> _PROBLEM DETAILS_:
Rewrite the data from the line with "The width and height of the screenshot is (1200, 1008)." up to and including the line with "Action: point(1076,33)", changing "lowest" to "highest" and keeping everything else the same.

Click-target data:
◇ ◇ ◇ ◇ ◇

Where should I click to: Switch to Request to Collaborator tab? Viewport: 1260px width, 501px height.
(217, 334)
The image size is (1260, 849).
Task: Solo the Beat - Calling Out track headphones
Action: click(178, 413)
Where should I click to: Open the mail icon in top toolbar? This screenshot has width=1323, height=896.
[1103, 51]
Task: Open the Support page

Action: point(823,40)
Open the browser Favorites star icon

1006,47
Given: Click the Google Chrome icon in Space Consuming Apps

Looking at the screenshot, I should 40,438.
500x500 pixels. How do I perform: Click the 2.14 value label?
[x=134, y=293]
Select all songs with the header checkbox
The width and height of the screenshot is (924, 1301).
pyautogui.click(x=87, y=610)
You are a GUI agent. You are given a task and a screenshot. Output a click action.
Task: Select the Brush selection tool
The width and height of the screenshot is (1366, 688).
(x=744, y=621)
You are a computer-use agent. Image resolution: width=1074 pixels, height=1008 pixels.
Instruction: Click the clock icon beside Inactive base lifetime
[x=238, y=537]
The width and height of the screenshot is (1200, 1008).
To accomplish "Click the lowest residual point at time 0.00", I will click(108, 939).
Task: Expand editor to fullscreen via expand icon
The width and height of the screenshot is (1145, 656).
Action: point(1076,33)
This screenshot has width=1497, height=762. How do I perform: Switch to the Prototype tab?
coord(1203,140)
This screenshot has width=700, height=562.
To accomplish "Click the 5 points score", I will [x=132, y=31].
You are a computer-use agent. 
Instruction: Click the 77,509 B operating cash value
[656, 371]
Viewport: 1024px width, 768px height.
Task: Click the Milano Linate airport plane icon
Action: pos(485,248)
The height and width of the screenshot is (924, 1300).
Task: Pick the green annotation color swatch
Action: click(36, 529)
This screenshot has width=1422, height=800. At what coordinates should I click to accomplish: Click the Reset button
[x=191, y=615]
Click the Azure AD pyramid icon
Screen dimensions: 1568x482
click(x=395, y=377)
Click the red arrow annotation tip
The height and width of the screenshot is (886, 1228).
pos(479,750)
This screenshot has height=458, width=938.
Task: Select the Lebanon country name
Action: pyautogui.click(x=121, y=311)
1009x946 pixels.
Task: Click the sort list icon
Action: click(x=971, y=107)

◇ ◇ ◇ ◇ ◇

> _TASK SOLUTION_:
The width and height of the screenshot is (1200, 1008).
To accomplish "Click the highest residual point at time 0.00", I will click(108, 939).
Task: Expand editor to fullscreen via expand icon
The width and height of the screenshot is (1145, 656).
Action: point(1076,33)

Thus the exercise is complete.